In the absence of reliable evidence, it is the opinion of this work group that patients undergo early mobilization following elective hip and knee arthroplasty. Early mobilization is of low cost, minimal risk to the patient, and consistent with current practice.

Rationale
VTED is a potentially catastrophic complication faced by all patients who undergo elective hip and knee arthroplasty. Risk factors that predispose to VTED are embodied by “Virchow’s Triad” – hypercoagulability, endothelial injury, and stasis.  Early mobilization following hip or knee arthroplasty addresses the stasis limb of Virchow’s triad; movement of the operated limb promotes regional blood flow. Mobilization should begin as soon postoperatively as possible. Practices should be in place to ensure that appropriate support are provided throughout the hospital stay to minimize the risk of falls during transfer and ambulation.
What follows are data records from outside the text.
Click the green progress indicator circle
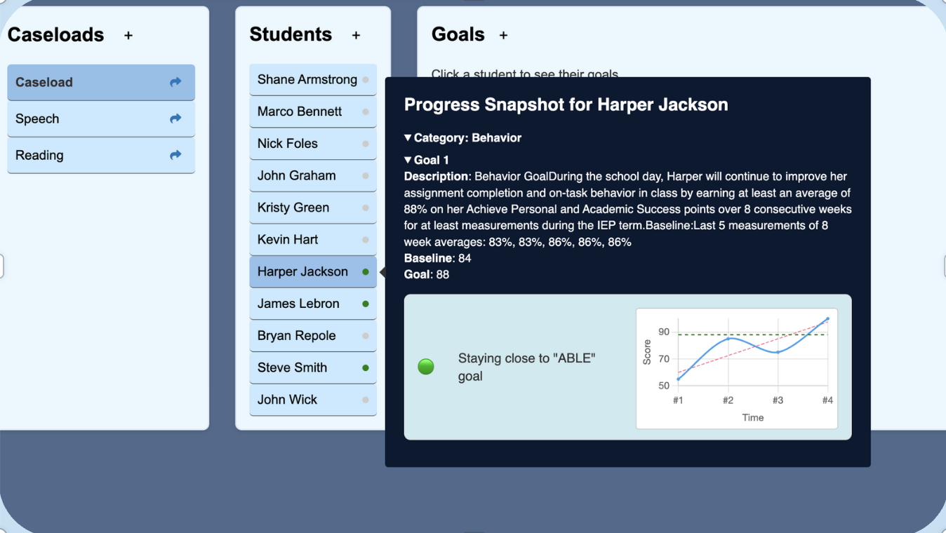Viewport: 946px width, 533px height. (426, 367)
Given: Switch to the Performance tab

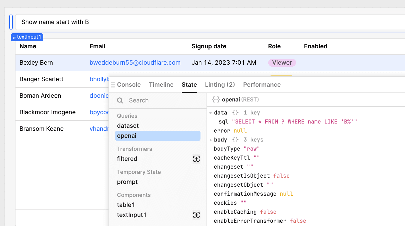Looking at the screenshot, I should click(262, 85).
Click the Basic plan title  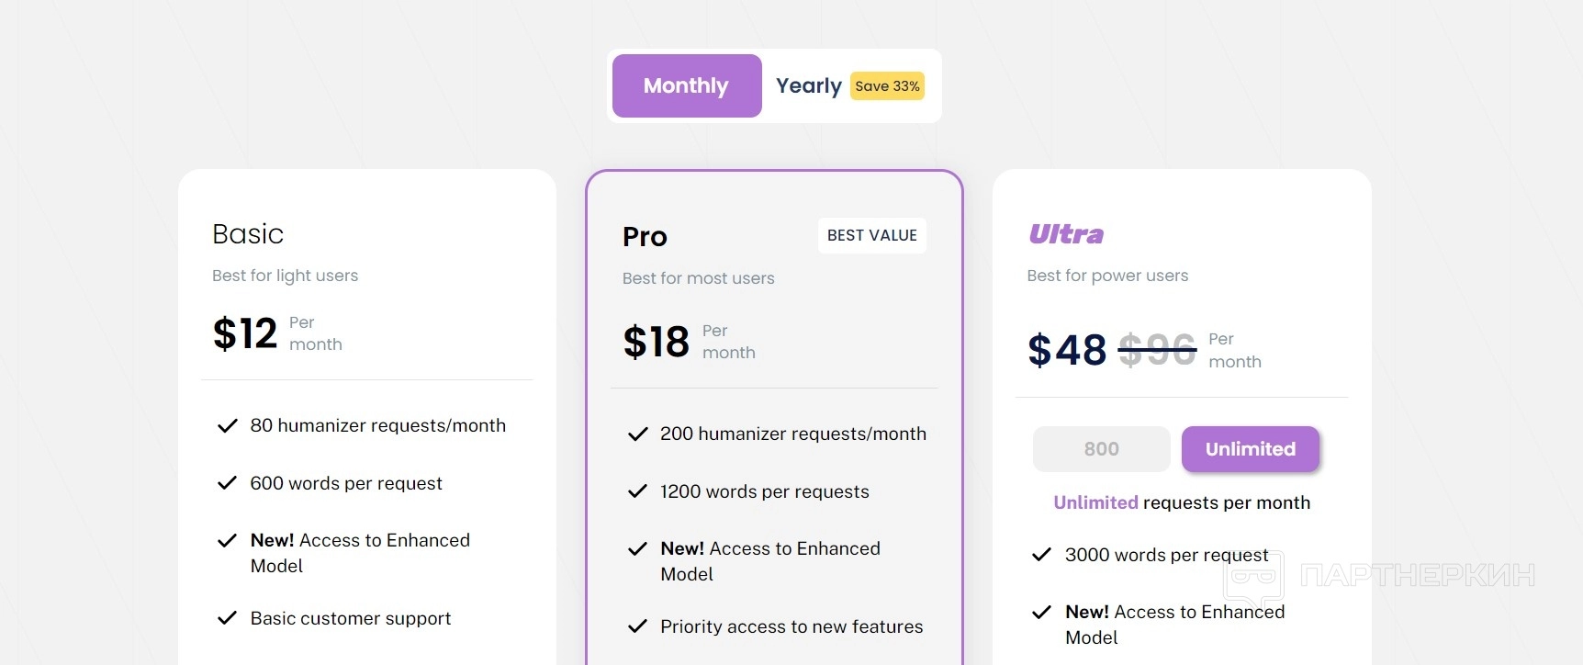point(248,234)
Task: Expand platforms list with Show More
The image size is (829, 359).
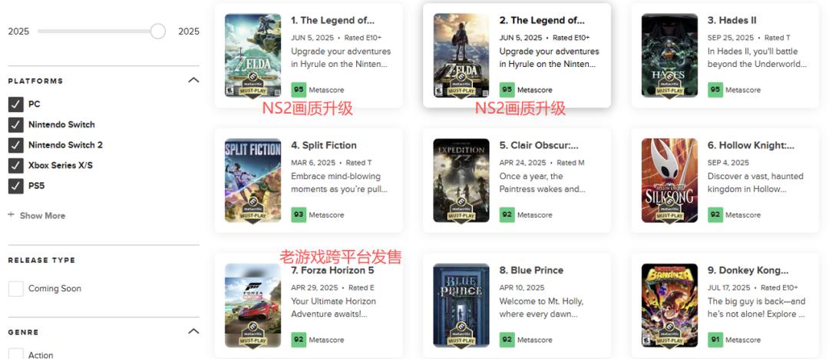Action: point(42,215)
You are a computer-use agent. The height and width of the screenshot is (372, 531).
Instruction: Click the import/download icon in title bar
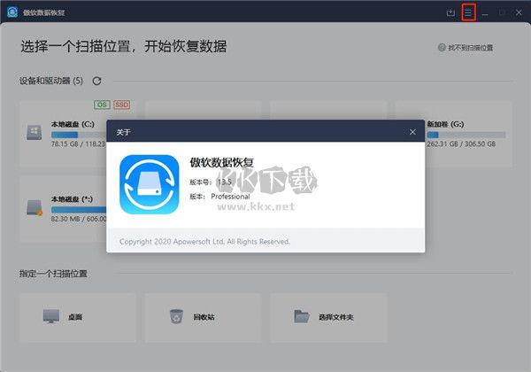(x=451, y=12)
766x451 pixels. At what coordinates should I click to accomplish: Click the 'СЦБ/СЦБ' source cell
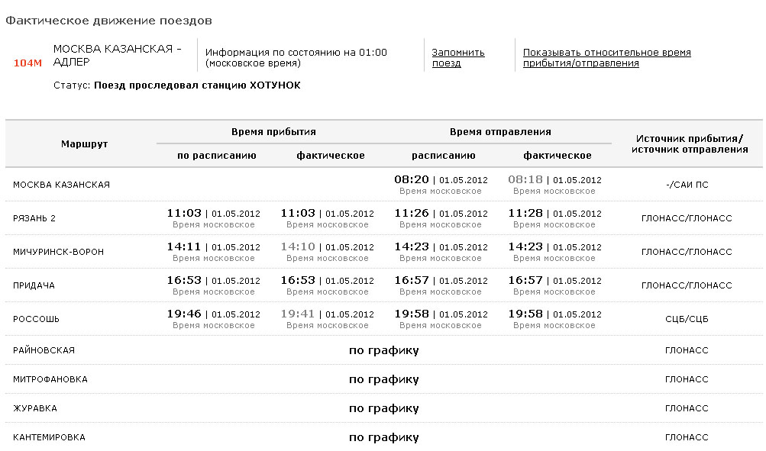pos(687,319)
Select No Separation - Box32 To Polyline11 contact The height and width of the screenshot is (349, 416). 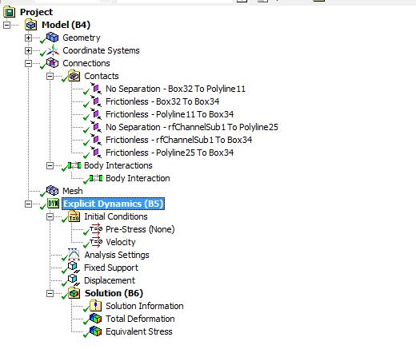175,89
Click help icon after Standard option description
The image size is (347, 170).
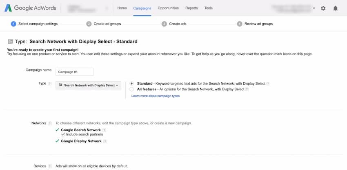coord(268,83)
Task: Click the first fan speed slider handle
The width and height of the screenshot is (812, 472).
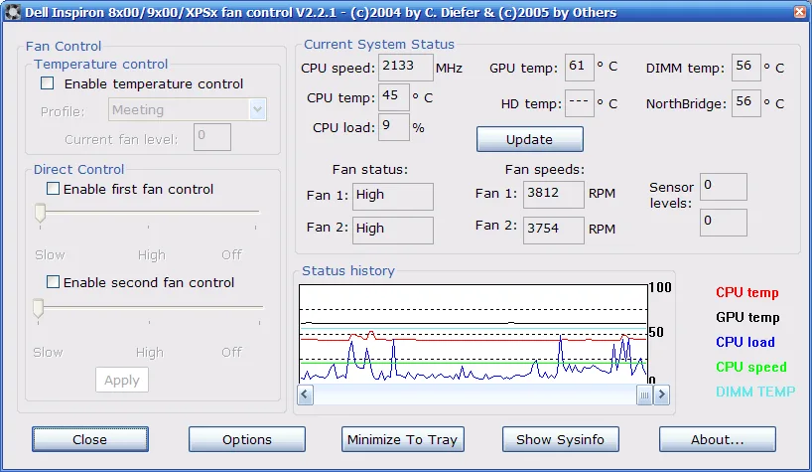Action: coord(40,212)
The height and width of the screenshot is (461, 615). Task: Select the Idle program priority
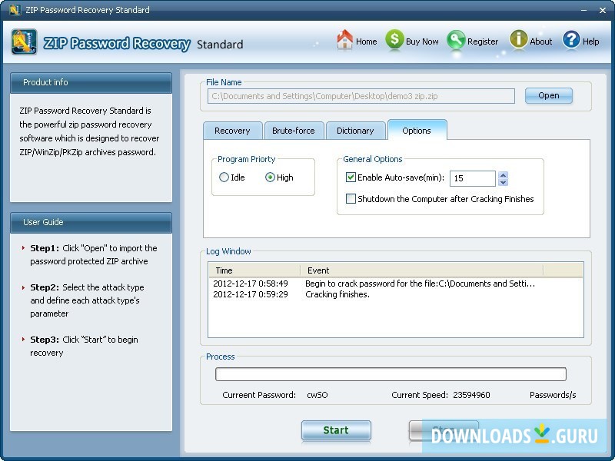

Although one moderate quality study and five low quality studies compared VTED rates based on timing of mobilization, their results are conflicting (these results are summarized in Table 35, our evaluation of their quality and applicability is shown in Table 54, and a more detailed presentation of their results is in Table 36). One study of moderate quality suggests patients mobilizing within 2-4 hours of surgery do not have lower VTED readmission rates vs. patients mobilizing the afternoon or evening of surgery. Three low quality studies suggest that there is no difference in VTED due to timing of mobilization, while two other low quality studies did find lower rates of PE or VTED readmission among patients who mobilized earlier. Based on the fact that early mobilization has minimal cost, low risk to the patient, and is consistent with current clinical practice, issuing a consensus based consensus-based recommendation is warranted.

Table 63 in Appendix XIV summarizes the reasons for excluding some of the studies we initially considered for this recommendation.